Introduction to NLP course (2017-2018).

Homework 2.2: Chunking. Parsing with context free grammar

Objectives

1) Define, train and evaluate uni-gram and bi-gram HMM chunkers
- load the conll2000 corpus
- split the corpus to test and train
- define a class for unigram chunker
- define a class for bi-gram chunker.
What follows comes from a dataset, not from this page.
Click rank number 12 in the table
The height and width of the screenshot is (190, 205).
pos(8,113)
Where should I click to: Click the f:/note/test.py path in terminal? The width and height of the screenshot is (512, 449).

The bi-gram chunker should backoff on the unigram.
- train a unigram and a bi-gram chunker on the train corpus.
- evaluate and compare both chunkers on the test corpus

2) Create and use a simple context free grammar for syntactic parsing
- extend the CFG given in the lectures
- load the grammar in an nltk.RecursiveDescentParser
- use the parset to tag a to corpus (given)
- for each sentence, print the number of possible parses (correct answer below)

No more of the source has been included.